Crow’s half of his split CD with Lesser consists of 25 short, mostly acoustic home recordings, including three punkish tracks recorded with Fantasy Mission Force. Pleasant, but nothing to write home about.

The cover of Frisbie again features a domestic pet out of its element — a dog in mid-air (Aqua Kitty Photoshopped the titular feline into a seal tank) — and adds a few songs by Nelson to the mix. Heavy Vegetable’s compression paradigm is operating at top efficiency here: the album’s first 26 songs (plus the six-second “Tune Travis Tune”) are over with in less than 40 minutes. They’re followed by the majestic six-minute “Going Steady With the Limes,” a slow polyrhythm that builds into an unforgettable three-part vocal arrangement.

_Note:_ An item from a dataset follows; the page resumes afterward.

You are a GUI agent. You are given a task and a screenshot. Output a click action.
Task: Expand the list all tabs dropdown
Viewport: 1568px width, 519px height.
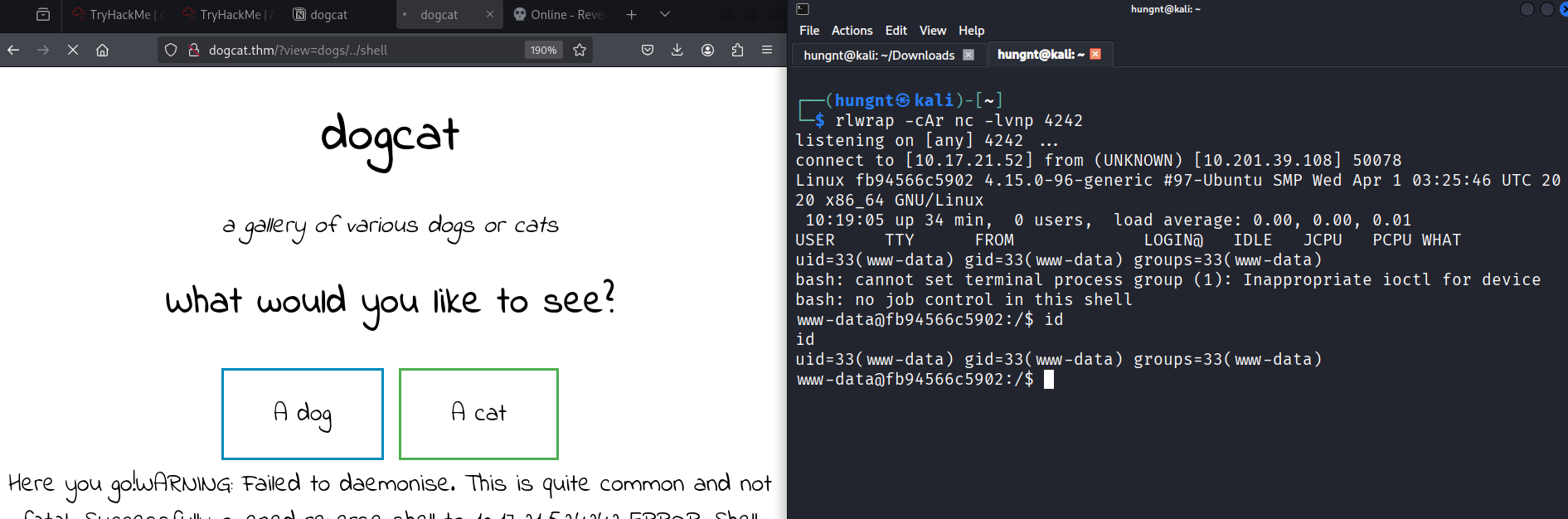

Song topics include friends in the band, Wesley Willis (notably the hum-along 81-second “Song for Wesley”), Crow’s stolen guitar (“Spatula”) and whatever else came to mind (“It’s so fucking hard to find a job/when you don’t drive/I don’t even fucking know how/My rent is way overdue”). It’s a wonderful album; unfortunately, the band split in the middle of a subsequent tour.

In ’96, New Jersey native Crow released Lactose Adept, a 30-song solo album recorded on borrowed tape machines, while launching a new band, Thingy (named for a song on the first Heavy Veg LP) with Tenuta.